● DATA FOR THE TASK:
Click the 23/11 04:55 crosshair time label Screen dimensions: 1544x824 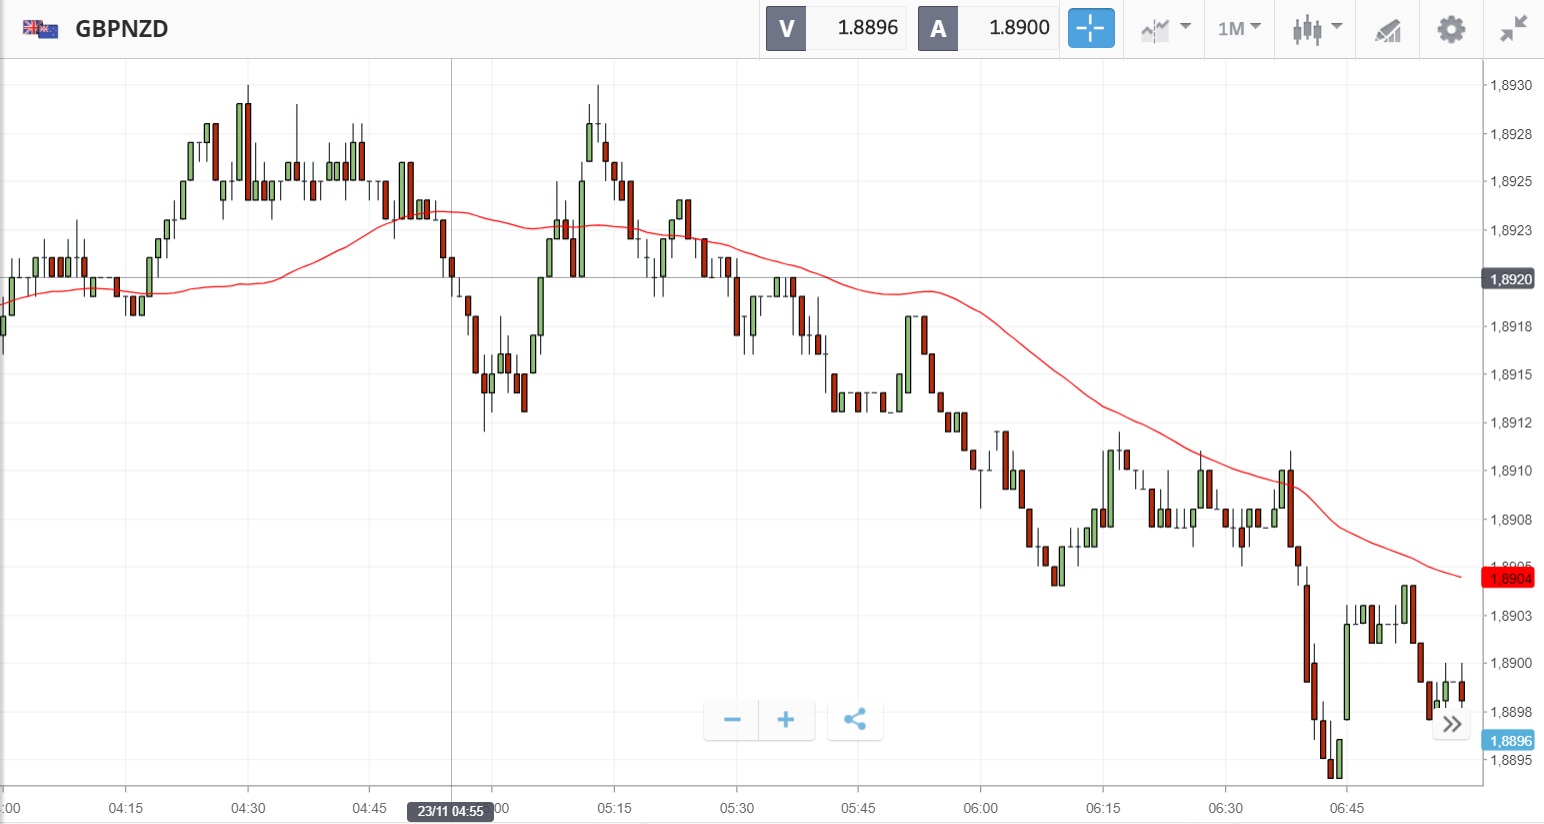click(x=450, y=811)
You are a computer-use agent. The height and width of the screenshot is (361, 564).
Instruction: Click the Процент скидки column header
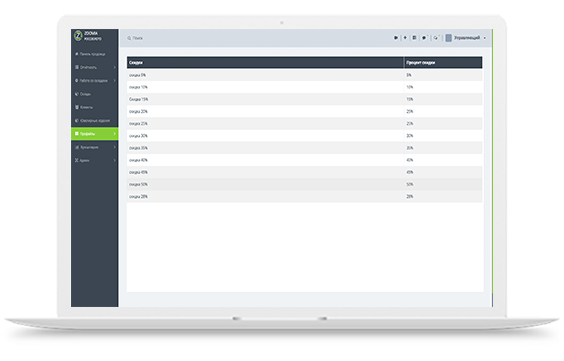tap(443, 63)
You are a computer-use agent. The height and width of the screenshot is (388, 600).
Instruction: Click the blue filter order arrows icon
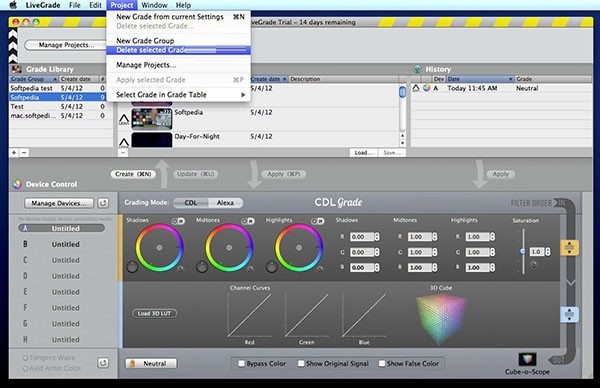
---
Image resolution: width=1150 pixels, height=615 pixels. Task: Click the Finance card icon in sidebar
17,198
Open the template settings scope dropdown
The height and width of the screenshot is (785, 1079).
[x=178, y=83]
--
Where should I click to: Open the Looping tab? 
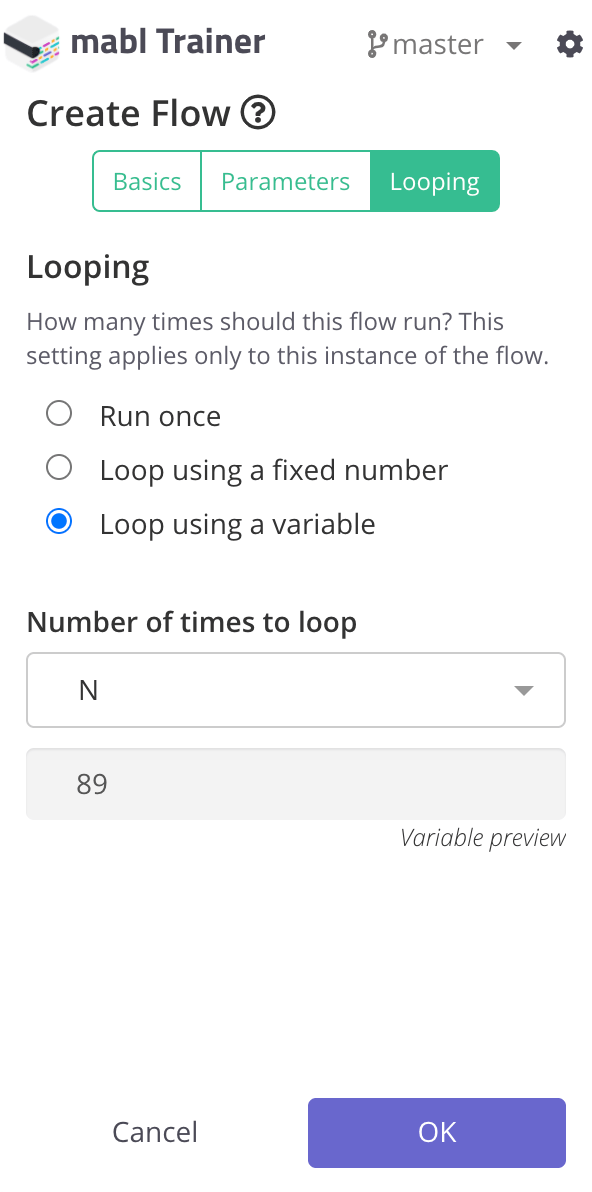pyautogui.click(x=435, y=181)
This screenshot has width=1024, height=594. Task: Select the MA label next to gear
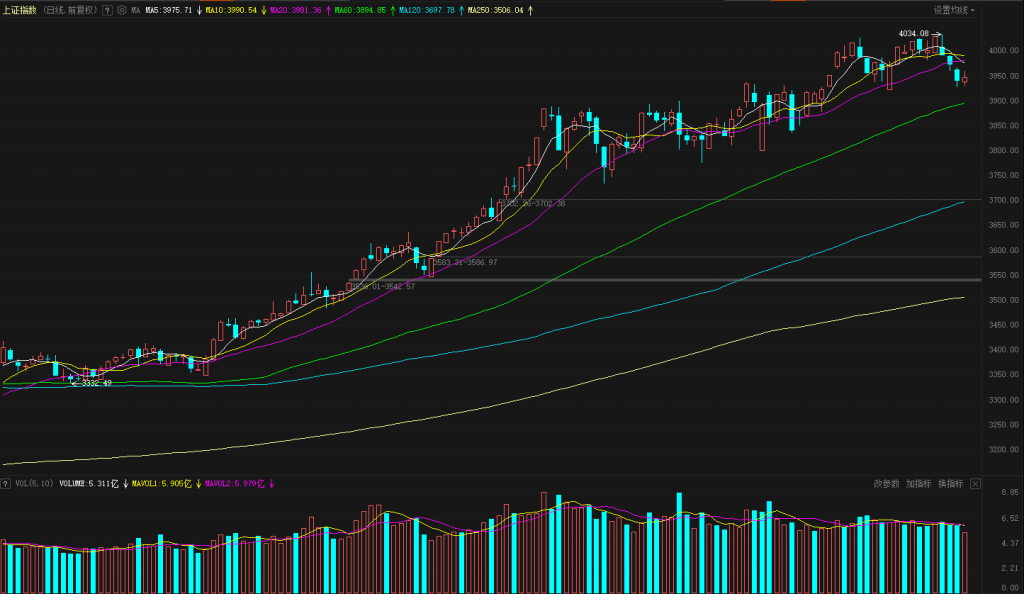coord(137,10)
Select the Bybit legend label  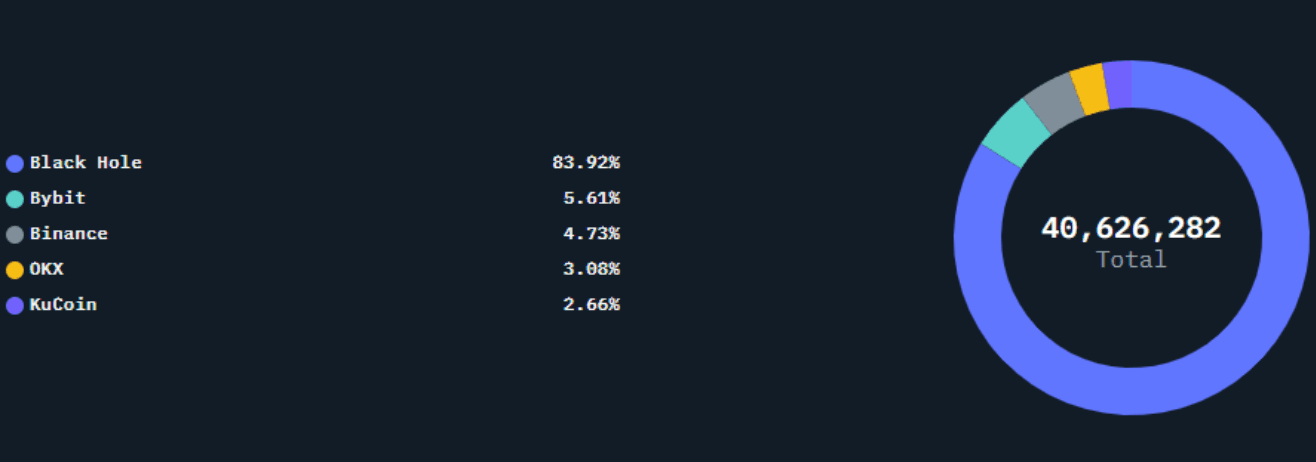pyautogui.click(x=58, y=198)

● REQUIREMENT: "Instruction: Click the Процент" marks the first line to copy, and "Instruction: Click the blue" marks the last. Repeat that stretch above exactly, with no pictures.

● RESPONSE AREA:
Instruction: Click the Процент скидки column header
tap(443, 63)
You are a computer-use agent. The height and width of the screenshot is (388, 600).
Instruction: Click the blue filter order arrows icon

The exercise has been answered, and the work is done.